While IHSA has featured chess activities since 1974, Potter said Mahomet-Seymour’s participation in the activities are relatively new in comparison with other extracurricular activities.

“Chess just started within the last 20 years or so,” he said. “I started helping out about 15 years ago and I become a sponsor three years ago.”

The University of Illinois grad said his team practices two to three times a week and competes in league matches against schools in the Bloomington, Champaign and Peoria areas.

“It gets pretty intense some years,” Potter said. “Other years it’s more so just fun. We study tactics, openings and end games, such as mating with the queen or pawn and rook endings.”

The 18-year Mahomet-Seymour teacher said his passion for chess began during his high school career at Naperville North.

“We didn’t have a chess team,” Potter said. “My senior year I wanted to get a team started, so as a junior I started playing in tournaments in Chicago.”

Having set aside his chess ambitions after high school, Potter resumed his efforts once he began assisting with the school’s chess team. Now a ranked U.S. Chess Federation player, Potter said he appreciates the camaraderie of chess as he often gets together with friends over a thrilling chess match.

Changing his major from engineering to education, with a focus in teaching physics, Potter said he began his educational path by wanting to make a difference in the world.

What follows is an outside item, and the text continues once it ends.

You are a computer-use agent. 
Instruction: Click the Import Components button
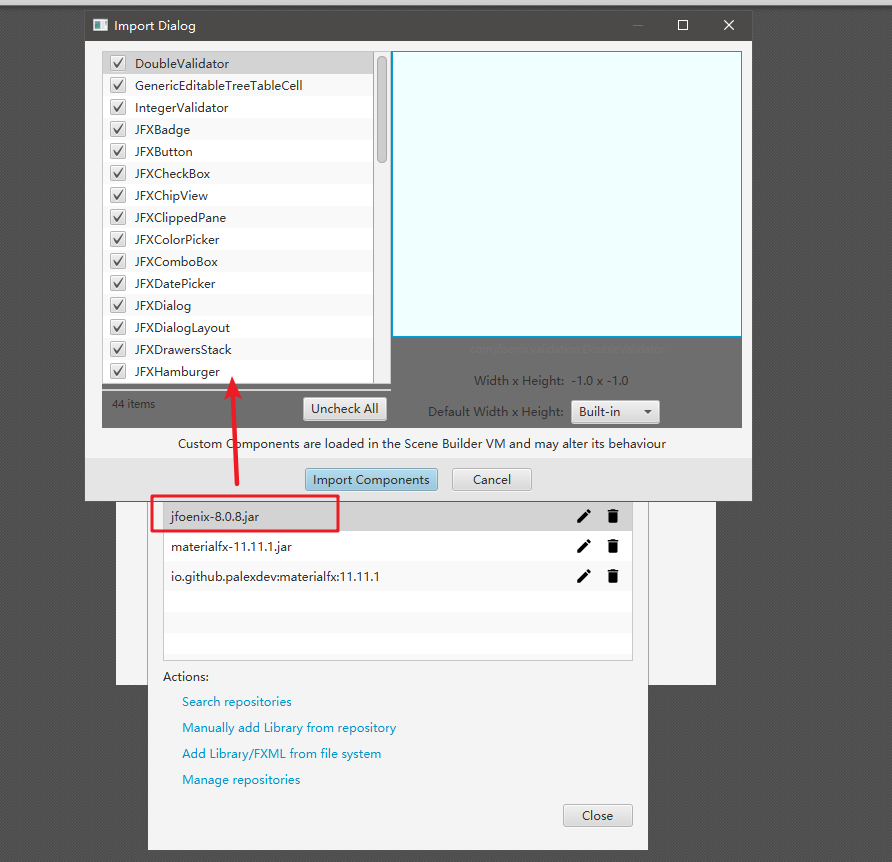coord(371,479)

“Even back in school, I enjoyed helping people who experienced a disconnect (in comprehending material),” he said. “I had some good teachers who I wanted to emulate, and I wanted to be one less bad teacher out there.”

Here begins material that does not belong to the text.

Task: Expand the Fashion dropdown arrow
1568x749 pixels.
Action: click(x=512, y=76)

Beyond assisting Mahomet-Seymour’s chess team, Potter is also the Math Team’s and Worldwide Youth in Science and Engineering team’s coach.

“Academic competitions don’t always get the press,” Potter joked, “but Mahomet is really strong academically. We compete with anyone in the state, especially with the schools in the 100-mile radius.”

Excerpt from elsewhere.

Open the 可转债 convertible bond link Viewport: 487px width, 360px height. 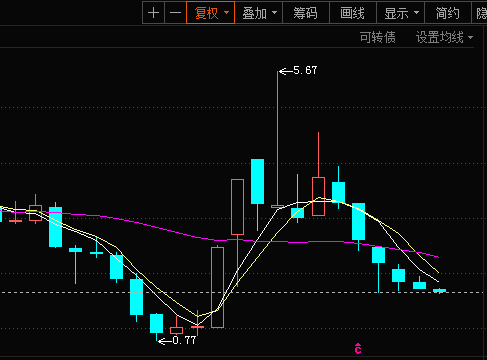377,37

Potter added academic activities provide opportunities for students that they may not receive elsewhere.

“Kids need an activity,” he said. “They may not be the football player or the basketball player, but extracurricular programs are important for all students. Academic activities help improve SAT scores, utilize their scholastic skills and relate to what students are learning in the classroom.”

Potter also assured that the intensity of a chess competition is as riveting as any other sporting event.

“There’s nothing more thrilling than the last moments at the Peoria Civic Center (where state competitions are held) and there’s less than five minutes on the clock with three or four boards left with complicated positions,” he said. “Everyone gets silent. One little slip up or a great combination, just like a tie basketball game, will determine the winner.”

After qualifying for the IHSA state finals, Mahomet-Seymour will head to the Peoria Civic Center Feb. 9-10 to compete as one of the 128 teams. Team members include Aidan Trevellian, Brandon Bussman, Brody Nunn, Bryan Retallick, Clayton Burkhalter, Dalen Elliott, Jason Fox, Kyle McDermith, Logan Weiss, Nate Elliott, Nick Morrow, Sam Knight, Spencer Becker, Steven Underwood and Tony Huang.

Appreciative of Mahomet-Seymour High School’s support, Potter said he is grateful for the school’s willingness to assist with the team’s needs.

“When we need new clocks or equipment, or we need transportation to competitions, it’s not a problem,” he said. “At other schools, sometimes kids have to drive to competitions.”

Having seen several changes during his time in the Mahomet-Seymour district, Potter said he appreciates that Mahomet still has a “small-town feel” that still provides all the variety of opportunities for students that larger schools do, for both academics and extracurricular activities.

“For a small school, we have many good opportunities,” he said. “We have great kids and almost all of them are involved in sports or band, and they really split their time,”

With Mahomet-Seymour’s ever-growing school district, the chess coach said, he views M-S as one of the top downstate schools that often provide top-notch academics and extracurricular programs.

“There’s no better place to live and to work than Mahomet,” Potter said. “I can’t see myself teaching anywhere else.”